Daisy was far more vocal after her last cattery stay but it was more of a whiny, pathetic kitten cry rather than her usual shouting (she is 8, so not a baby) she calmed down after a few days and her appetite returned. She lost weight while we were away but I think most cats fret


----------



## plumfin (Jun 3, 2014)

Thanks for the advice - she is eating loads as normal, so hopefully she will calm down!


----------



## GingerNinja (Mar 23, 2014)

Not sure if it's the same thing but my Luna walks round the house crying after a vet visit. She normati
normally settles after a day or so, so I think it is the stress of the visit. 

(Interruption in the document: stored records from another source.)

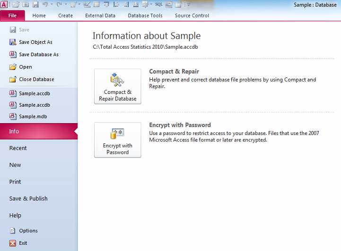Viewport: 341px width, 251px height.
Task: Switch to the Database Tools ribbon tab
Action: point(145,16)
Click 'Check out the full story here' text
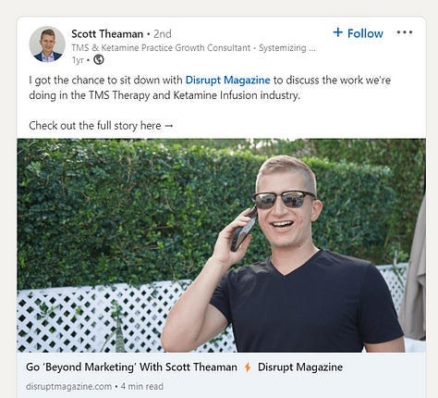Screen dimensions: 438x398 (x=95, y=126)
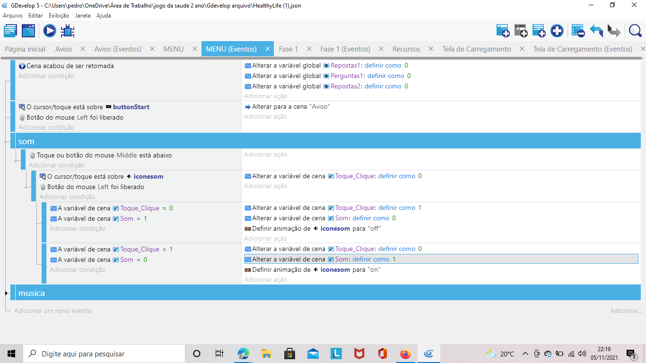This screenshot has width=646, height=363.
Task: Undo the last change in events
Action: pyautogui.click(x=596, y=31)
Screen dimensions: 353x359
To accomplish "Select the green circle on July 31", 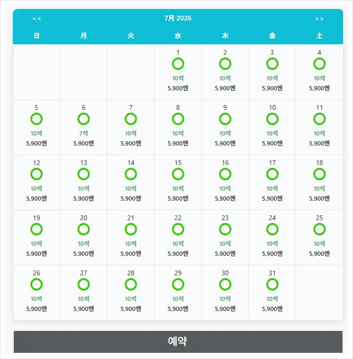I will 272,284.
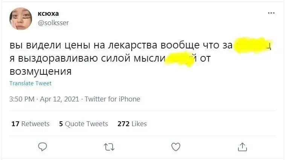This screenshot has width=285, height=160.
Task: View the 17 Retweets list
Action: [30, 124]
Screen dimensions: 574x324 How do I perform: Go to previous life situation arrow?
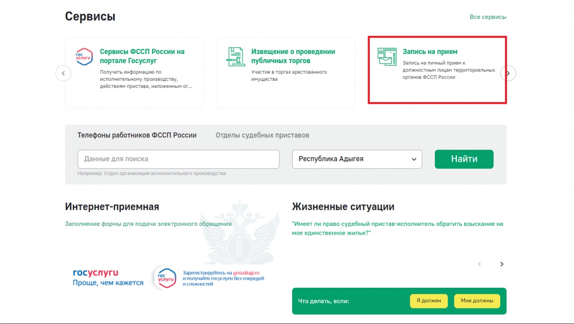[x=479, y=264]
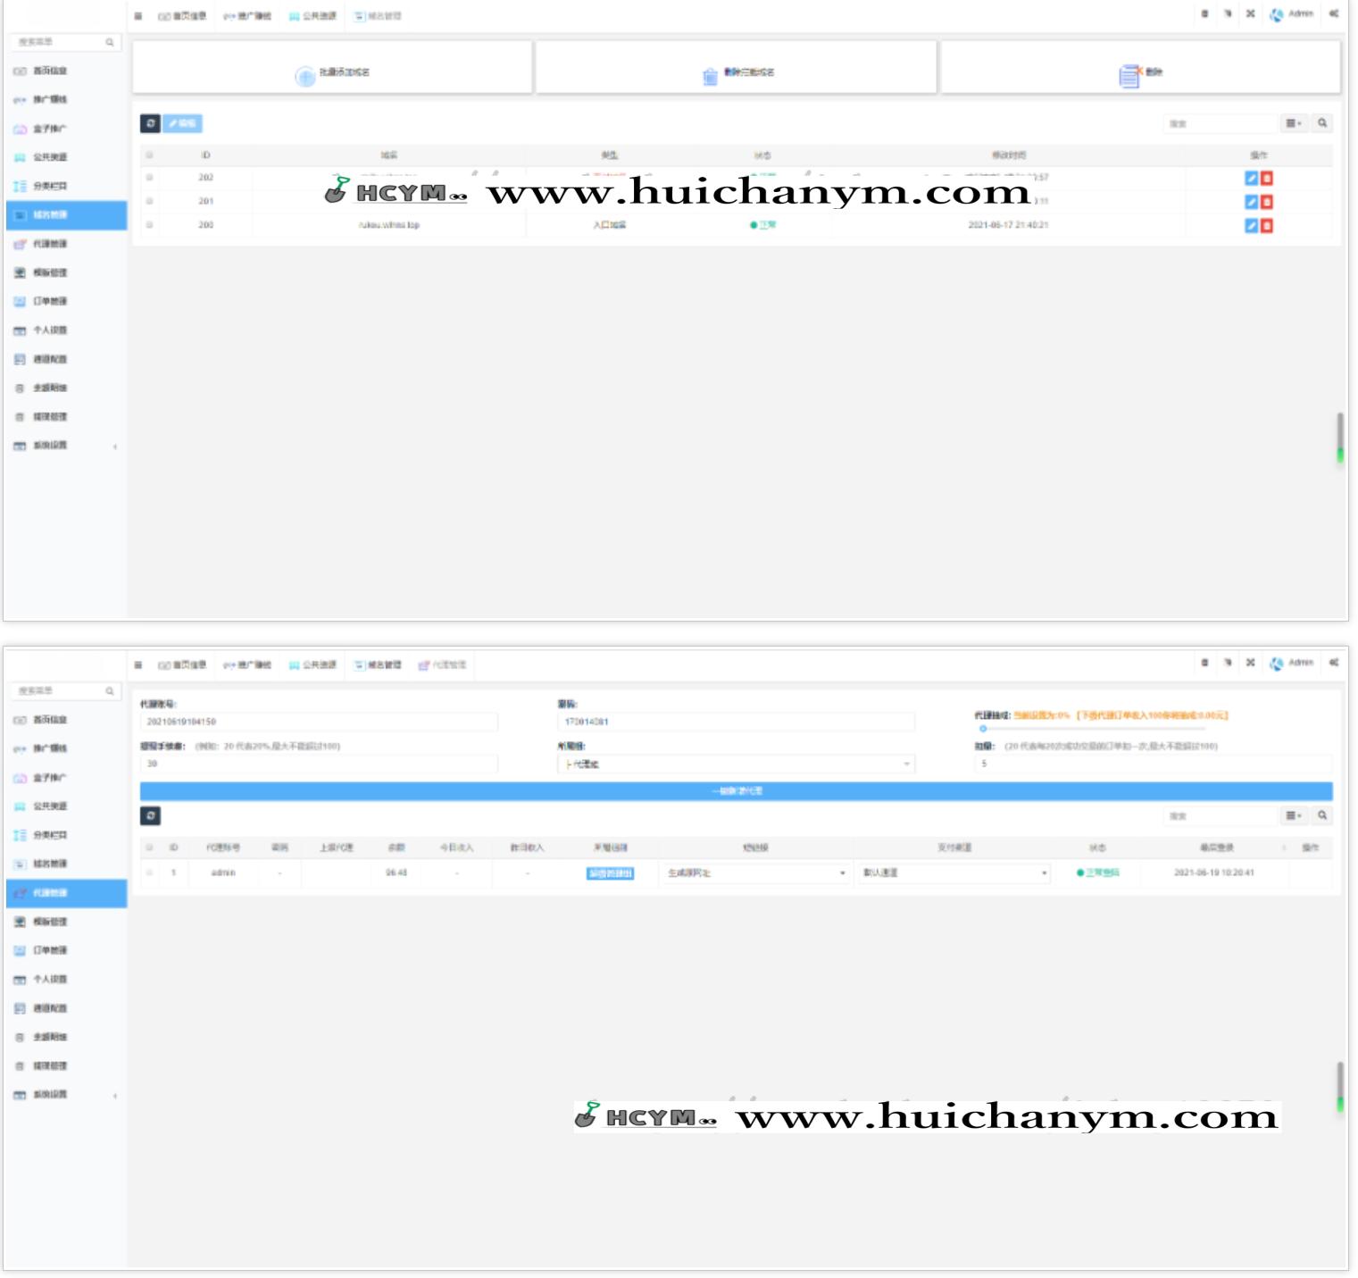
Task: Delete domain row 201 using red icon
Action: click(1266, 202)
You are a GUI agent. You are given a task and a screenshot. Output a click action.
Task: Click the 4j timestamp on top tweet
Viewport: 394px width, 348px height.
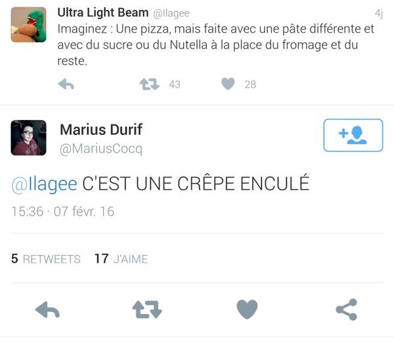378,13
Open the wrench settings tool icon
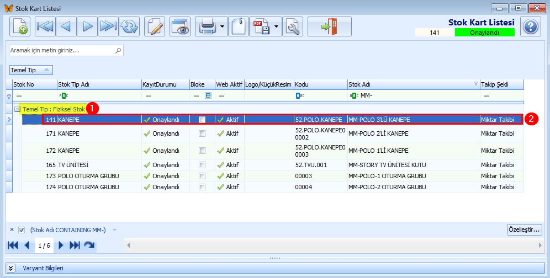Screen dimensions: 550x278 click(x=292, y=26)
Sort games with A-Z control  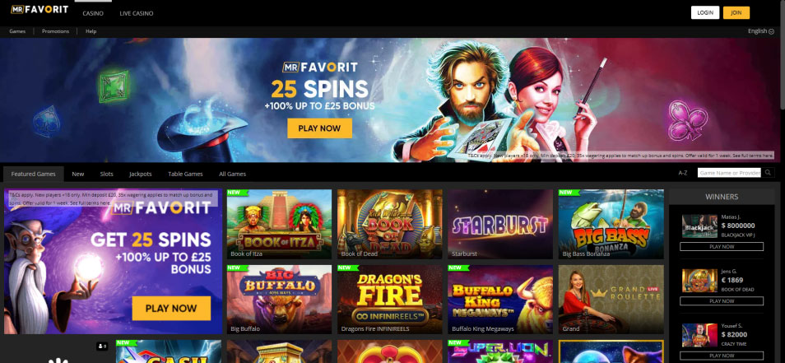tap(682, 173)
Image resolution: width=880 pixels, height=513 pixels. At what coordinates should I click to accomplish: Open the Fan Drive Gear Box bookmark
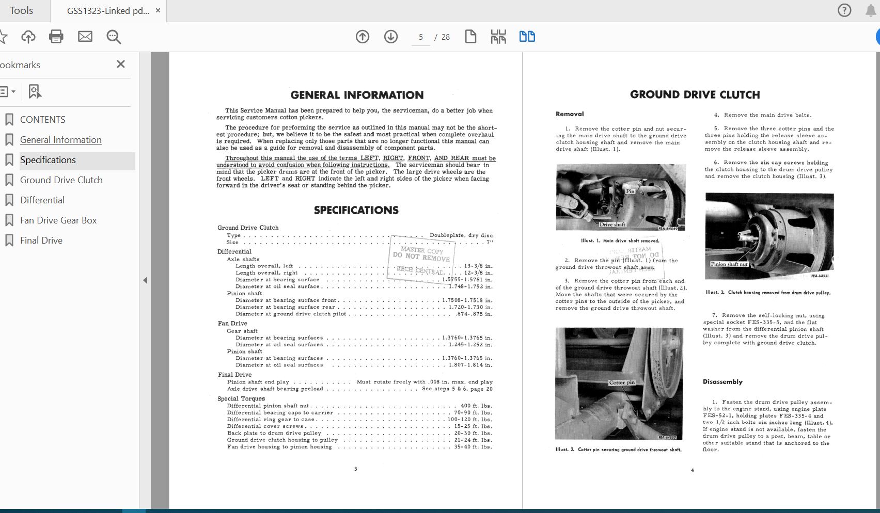tap(58, 220)
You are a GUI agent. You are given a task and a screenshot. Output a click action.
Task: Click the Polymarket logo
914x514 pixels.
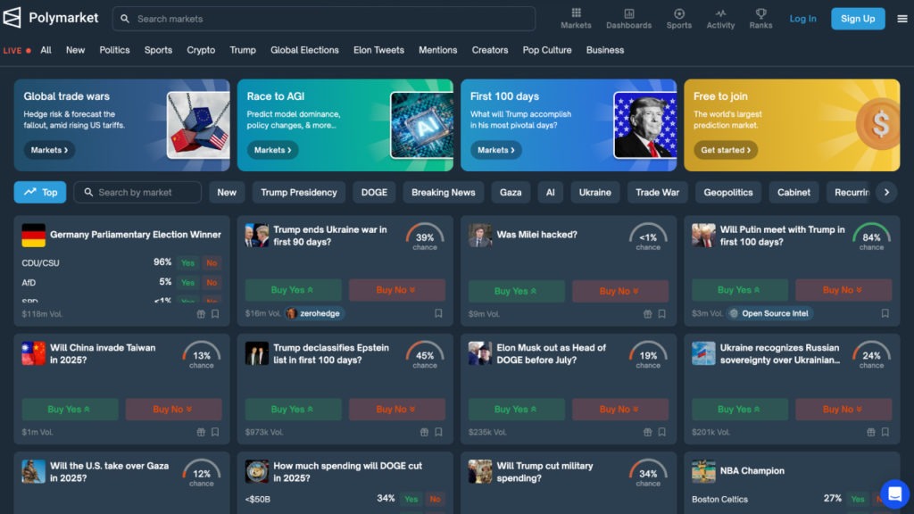(53, 18)
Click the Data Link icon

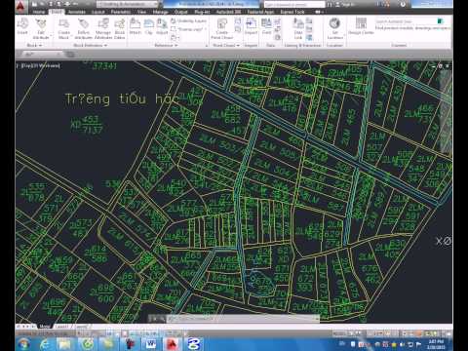pos(298,28)
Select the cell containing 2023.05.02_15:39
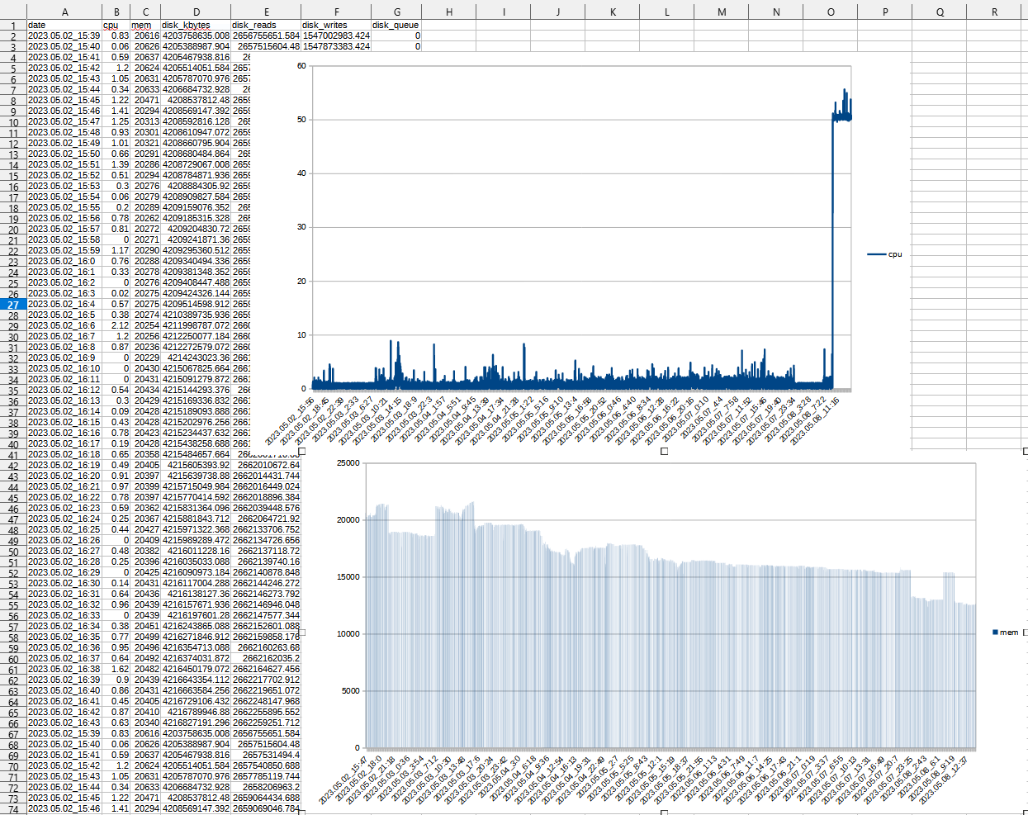 (x=64, y=36)
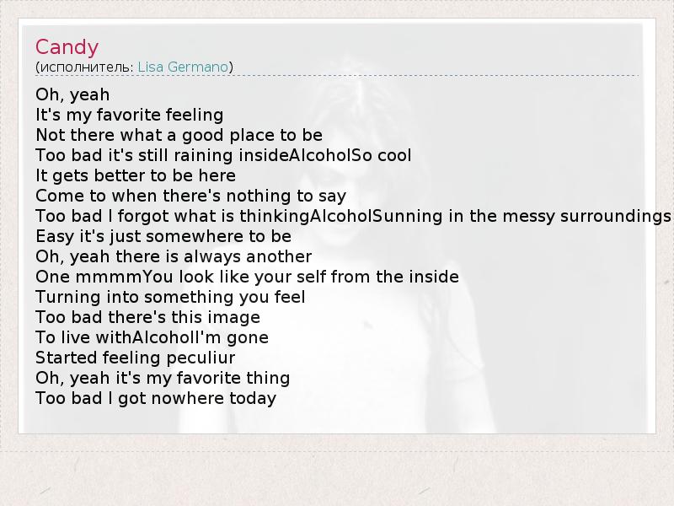Screen dimensions: 674x506
Task: Select the line "It's my favorite feeling"
Action: coord(129,115)
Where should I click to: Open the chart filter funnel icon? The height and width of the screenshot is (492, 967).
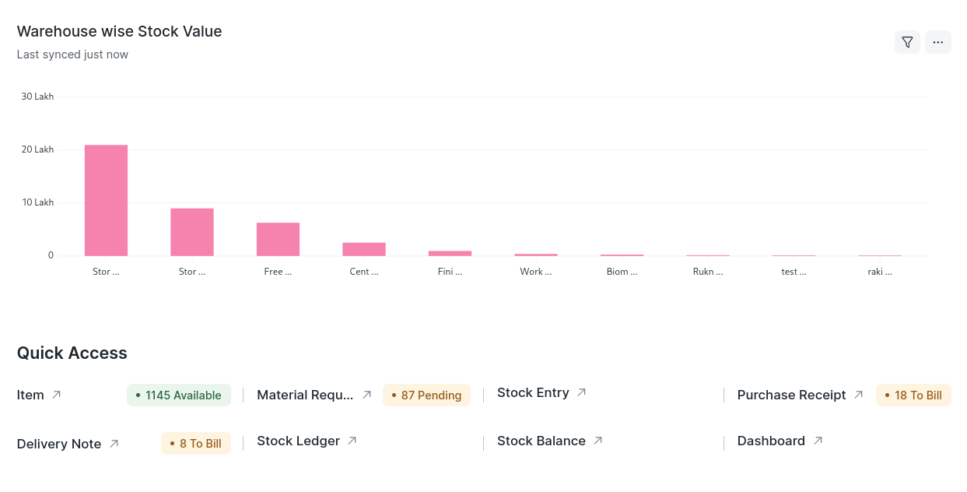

I hope your cat settles down in the next few days xx


----------



## huckybuck (Jan 17, 2014)

Ours do it after we've been away..we put it down to them checking we are still there as we usually answer any call. That's with a cat sitter but they also did it after a stay in the cattery when they used to go there. It usually settled after a day or so when they were confident we weren't going again.


----------



## plumfin (Jun 3, 2014)

Good point about the answering calls, as I do exactly the same for Dotty and she runs back to me. She has gotten a little better today, but it is quite a change from the silence we had before cattery. Brings a whole new meaning to the term BC!

Thank you.


----------



## jcw202 (Aug 8, 2014)

Toby had his first cattery stay last month (he has just turned 1), he was there for just under 2 weeks, then when he got home he followed us (well mostly me) around the house crying and yowling for about a week! He also sat at the bottom of the stairs and cried if I was upstairs, instead of just coming up to find me like he normally would. He also didn't really want to spend time outside for the first 2 days home. I was really worried at the time but he is back to normal now so I think he was just trying to guilt-trip us for having a holiday! He came back from the cattery well fed and in good condition though, so he will definitely be going back there next time we are on holiday.


----------



## OrientalSlave (Jan 26, 2012)

plumfin said:


> Hi all
> Our rescue cat, Dotty, had her first stay in the cattery last week and has come back 2 days ago well and healthy. While in the house, she is clingy with me, which is understandable. We have had her for 4 months.
> 
> However, she has taken to loudly meowing non stop as she wanders around the garden and then while she is sat outside the catflap watching me, when in next door's garden, coming back into the kitchen - you get the picture. I don't mind it, but am a little concerned that she may do this at night as well, which will cause problems with the neighbours I think.
> ...


Is she neutered yet? If not that might be part of it...


----------



## Jiskefet (May 15, 2011)

Sounds like she is asking for reassurance.
If she hasn't been like this before the cattery stay, it will diminish after a while.
Maybe she discovered yowling got her extra attention at the cattery.


----------



## Soozi (Jun 28, 2013)

jcw202 said:


> Toby had his first cattery stay last month (he has just turned 1), he was there for just under 2 weeks, then when he got home he followed us (well mostly me) around the house crying and yowling for about a week! He also sat at the bottom of the stairs and cried if I was upstairs, instead of just coming up to find me like he normally would. He also didn't really want to spend time outside for the first 2 days home. I was really worried at the time but he is back to normal now so I think he was just trying to guilt-trip us for having a holiday! He came back from the cattery well fed and in good condition though, so he will definitely be going back there next time we are on holiday.


This appears to be another old thread raised from the dead! xxx


----------